Be cautious with mixed presentations. Clients often present with anxiety and depression, sleep disturbance, trauma symptoms, and irritability at the same time. That does not mean you should automatically code everything separately. Choose the primary condition driving treatment, and add secondary diagnoses only when they are independently clinically relevant. If you need help structuring this across a note, our clinical note examples page can help with phrasing and sequencing.
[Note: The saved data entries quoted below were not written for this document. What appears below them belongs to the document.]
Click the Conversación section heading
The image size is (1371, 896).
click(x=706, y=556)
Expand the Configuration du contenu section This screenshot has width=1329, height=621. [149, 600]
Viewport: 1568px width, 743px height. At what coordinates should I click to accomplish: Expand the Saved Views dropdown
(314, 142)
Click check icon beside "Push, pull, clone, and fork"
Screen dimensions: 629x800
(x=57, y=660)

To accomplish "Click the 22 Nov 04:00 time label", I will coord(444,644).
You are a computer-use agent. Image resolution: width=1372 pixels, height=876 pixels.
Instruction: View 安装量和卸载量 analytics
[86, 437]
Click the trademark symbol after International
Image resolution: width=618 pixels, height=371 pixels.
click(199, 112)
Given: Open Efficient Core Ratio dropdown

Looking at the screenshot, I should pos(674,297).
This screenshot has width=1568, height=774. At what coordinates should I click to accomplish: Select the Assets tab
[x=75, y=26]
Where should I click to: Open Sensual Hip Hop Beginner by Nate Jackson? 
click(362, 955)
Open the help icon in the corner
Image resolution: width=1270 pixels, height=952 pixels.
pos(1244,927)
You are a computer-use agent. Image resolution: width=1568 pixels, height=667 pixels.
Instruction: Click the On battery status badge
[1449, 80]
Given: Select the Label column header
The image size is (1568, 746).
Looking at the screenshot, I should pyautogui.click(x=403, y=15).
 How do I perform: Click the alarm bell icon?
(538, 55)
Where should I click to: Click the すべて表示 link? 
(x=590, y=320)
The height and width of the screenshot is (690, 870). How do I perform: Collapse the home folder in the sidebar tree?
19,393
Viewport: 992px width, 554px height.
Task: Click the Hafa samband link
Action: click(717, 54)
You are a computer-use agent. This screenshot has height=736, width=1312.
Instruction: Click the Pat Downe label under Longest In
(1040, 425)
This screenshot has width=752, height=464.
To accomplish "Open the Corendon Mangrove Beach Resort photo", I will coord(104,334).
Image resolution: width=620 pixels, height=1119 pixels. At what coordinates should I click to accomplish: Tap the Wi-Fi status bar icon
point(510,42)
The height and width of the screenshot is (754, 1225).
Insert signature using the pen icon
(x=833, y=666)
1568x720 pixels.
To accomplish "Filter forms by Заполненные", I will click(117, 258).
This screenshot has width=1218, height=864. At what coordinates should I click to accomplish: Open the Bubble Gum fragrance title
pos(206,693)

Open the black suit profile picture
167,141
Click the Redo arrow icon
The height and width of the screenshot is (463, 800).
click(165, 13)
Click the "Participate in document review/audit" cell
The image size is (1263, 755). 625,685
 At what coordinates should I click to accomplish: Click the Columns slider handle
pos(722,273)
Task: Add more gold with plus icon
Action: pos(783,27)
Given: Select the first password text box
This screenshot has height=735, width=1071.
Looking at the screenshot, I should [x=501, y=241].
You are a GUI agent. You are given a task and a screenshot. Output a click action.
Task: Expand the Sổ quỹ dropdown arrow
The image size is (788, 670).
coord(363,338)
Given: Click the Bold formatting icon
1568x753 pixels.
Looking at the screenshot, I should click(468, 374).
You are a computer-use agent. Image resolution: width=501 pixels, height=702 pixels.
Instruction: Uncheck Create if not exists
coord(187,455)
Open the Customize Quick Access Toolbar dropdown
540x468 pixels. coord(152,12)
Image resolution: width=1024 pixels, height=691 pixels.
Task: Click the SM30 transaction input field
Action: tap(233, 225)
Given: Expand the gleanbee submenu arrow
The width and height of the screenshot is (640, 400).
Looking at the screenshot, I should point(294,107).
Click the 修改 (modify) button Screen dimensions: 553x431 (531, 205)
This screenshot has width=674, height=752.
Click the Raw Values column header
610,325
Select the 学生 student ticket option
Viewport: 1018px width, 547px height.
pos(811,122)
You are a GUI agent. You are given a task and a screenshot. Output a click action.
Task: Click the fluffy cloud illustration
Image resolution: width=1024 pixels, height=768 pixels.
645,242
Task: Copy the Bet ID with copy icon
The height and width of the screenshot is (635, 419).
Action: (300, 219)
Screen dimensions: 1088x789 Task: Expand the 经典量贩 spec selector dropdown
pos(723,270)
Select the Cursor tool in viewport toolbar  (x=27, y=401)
Personality disorder diagnoses, eating disorders, and psychotic disorders generally require a stronger longitudinal record than a routine outpatient intake. For example, F60.3 Borderline personality disorder should be supported by patterns over time, not a single crisis session. Similarly, eating-disorder codes should reflect the behavioral pattern, medical risk, and relevant coordination of care when appropriate. When coding child and adolescent disorders such as F91.3 or F90.2, make sure the developmental context and collateral information are documented.
For clinicians working with insurance, it helps to remember that the diagnosis code and the CPT code answer different questions. The diagnosis explains why the service was medically necessary. The CPT code explains what service was delivered. If your practice regularly struggles with payer audits or chart quality, review our insurance documentation requirements guide and your state’s rules for documentation retention and scope; verify with your state licensing board.
Sample Note Example
Below are two realistic documentation snippets showing how an F-code can be tied to symptom data and treatment language. These are examples only; adapt them to your own template and payer requirements.
Dx: F43.23 Adjustment disorder with mixed anxiety and depressed mood. Client describes onset of symptoms following recent separation, including tearfulness, rumination, reduced appetite, and intermittent insomnia. Presentation is temporally linked to the stressor and does not currently meet criteria for a major depressive episode based on available assessment data. Provided supportive therapy, normalization, and problem-solving around coping resources. Plan: Monitor symptom trajectory and reassess diagnosis if severity or duration changes.
In a stronger chart, the diagnosis is not just named; it is defended. That defense appears in the assessment narrative, mental status findings, risk review, and plan. If you already use documentation guides or structured templates, align the diagnosis wording with the exact F-code selected.
Frequently Asked Questions
What is the difference between DSM and ICD codes for therapists?
DSM-5-TR names the disorder and guides diagnostic formulation, while ICD-10-CM provides the billable code used on claims. In practice, therapists often think in DSM terms and submit ICD-10 F-codes on the billing form.
Can I use an unspecified F-code for every new client?
No. Unspecified codes are appropriate only when the chart does not yet support a more specific diagnosis. If the presentation is clear, select the most specific accurate code and document why it fits.
Do all insurers cover the same F-codes?
No. Coverage varies by payer, plan, and context of care. Verify with the payer’s policy and use a diagnosis that is both clinically accurate and covered for the service being billed.
Which F-codes are most common in outpatient therapy?
Common outpatient diagnoses include F41.1 generalized anxiety disorder, F33.1 recurrent major depressive disorder, F43.23 adjustment disorder with mixed anxiety and depressed mood, F32.1 major depressive disorder single episode moderate, and F43.12 chronic PTSD.
How specific should my diagnosis documentation be?
Specific enough to support medical necessity, clinical reasoning, and continuity of care. Document symptoms, duration, severity, functional impairment, and the rationale for the selected code so the chart matches the claim.